*WHAT YOU NEED TO DO:*
Nothing but an exact copy of the data should be output.

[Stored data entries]
------------------------------

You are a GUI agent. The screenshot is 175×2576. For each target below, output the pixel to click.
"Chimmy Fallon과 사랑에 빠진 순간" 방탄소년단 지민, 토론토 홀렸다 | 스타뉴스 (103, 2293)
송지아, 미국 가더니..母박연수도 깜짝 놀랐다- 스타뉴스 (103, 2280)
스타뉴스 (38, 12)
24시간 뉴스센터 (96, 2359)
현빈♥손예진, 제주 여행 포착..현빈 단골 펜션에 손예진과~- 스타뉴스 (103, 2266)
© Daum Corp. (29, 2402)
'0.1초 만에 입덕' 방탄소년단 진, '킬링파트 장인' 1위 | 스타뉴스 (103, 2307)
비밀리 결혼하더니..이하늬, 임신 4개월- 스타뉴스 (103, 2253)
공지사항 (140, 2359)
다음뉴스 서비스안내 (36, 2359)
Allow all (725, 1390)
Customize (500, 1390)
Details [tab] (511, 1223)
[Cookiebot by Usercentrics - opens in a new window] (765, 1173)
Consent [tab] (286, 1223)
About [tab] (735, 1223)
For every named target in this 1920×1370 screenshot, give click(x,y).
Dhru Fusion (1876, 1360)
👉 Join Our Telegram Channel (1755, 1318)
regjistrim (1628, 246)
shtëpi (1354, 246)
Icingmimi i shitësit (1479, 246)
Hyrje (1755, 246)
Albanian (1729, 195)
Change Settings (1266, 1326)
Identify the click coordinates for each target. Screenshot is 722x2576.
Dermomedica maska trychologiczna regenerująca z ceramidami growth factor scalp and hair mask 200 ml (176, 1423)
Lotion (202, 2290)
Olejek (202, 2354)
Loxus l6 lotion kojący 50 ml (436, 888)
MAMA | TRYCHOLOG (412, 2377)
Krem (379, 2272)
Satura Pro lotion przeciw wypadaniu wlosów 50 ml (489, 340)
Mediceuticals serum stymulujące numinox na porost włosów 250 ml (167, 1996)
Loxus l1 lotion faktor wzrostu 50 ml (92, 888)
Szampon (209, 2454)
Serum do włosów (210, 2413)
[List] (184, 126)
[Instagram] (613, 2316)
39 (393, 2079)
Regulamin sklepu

------------------------------

*WORKED SOLUTION:*
You are a GUI agent. The screenshot is 175×2576. For each target below, output the pixel to click.
"Chimmy Fallon과 사랑에 빠진 순간" 방탄소년단 지민, 토론토 홀렸다 | 스타뉴스 (103, 2293)
송지아, 미국 가더니..母박연수도 깜짝 놀랐다- 스타뉴스 (103, 2280)
스타뉴스 (38, 12)
24시간 뉴스센터 (96, 2359)
현빈♥손예진, 제주 여행 포착..현빈 단골 펜션에 손예진과~- 스타뉴스 (103, 2266)
© Daum Corp. (29, 2402)
'0.1초 만에 입덕' 방탄소년단 진, '킬링파트 장인' 1위 | 스타뉴스 (103, 2307)
비밀리 결혼하더니..이하늬, 임신 4개월- 스타뉴스 (103, 2253)
공지사항 (140, 2359)
다음뉴스 서비스안내 (36, 2359)
Allow all (725, 1390)
Customize (500, 1390)
Details [tab] (511, 1223)
[Cookiebot by Usercentrics - opens in a new window] (765, 1173)
Consent [tab] (286, 1223)
About [tab] (735, 1223)
For every named target in this 1920×1370 screenshot, give click(x,y).
Dhru Fusion (1876, 1360)
👉 Join Our Telegram Channel (1755, 1318)
regjistrim (1628, 246)
shtëpi (1354, 246)
Icingmimi i shitësit (1479, 246)
Hyrje (1755, 246)
Albanian (1729, 195)
Change Settings (1266, 1326)
Identify the click coordinates for each target. Screenshot is 722x2576.
Dermomedica maska trychologiczna regenerująca z ceramidami growth factor scalp and hair mask 200 ml (176, 1423)
Lotion (202, 2290)
Olejek (202, 2354)
Loxus l6 lotion kojący 50 ml (436, 888)
MAMA | TRYCHOLOG (412, 2377)
Krem (379, 2272)
Satura Pro lotion przeciw wypadaniu wlosów 50 ml (489, 340)
Mediceuticals serum stymulujące numinox na porost włosów 250 ml (167, 1996)
Loxus l1 lotion faktor wzrostu 50 ml (92, 888)
Szampon (209, 2454)
Serum do włosów (210, 2413)
[List] (184, 126)
[Instagram] (613, 2316)
39 (393, 2079)
Regulamin sklepu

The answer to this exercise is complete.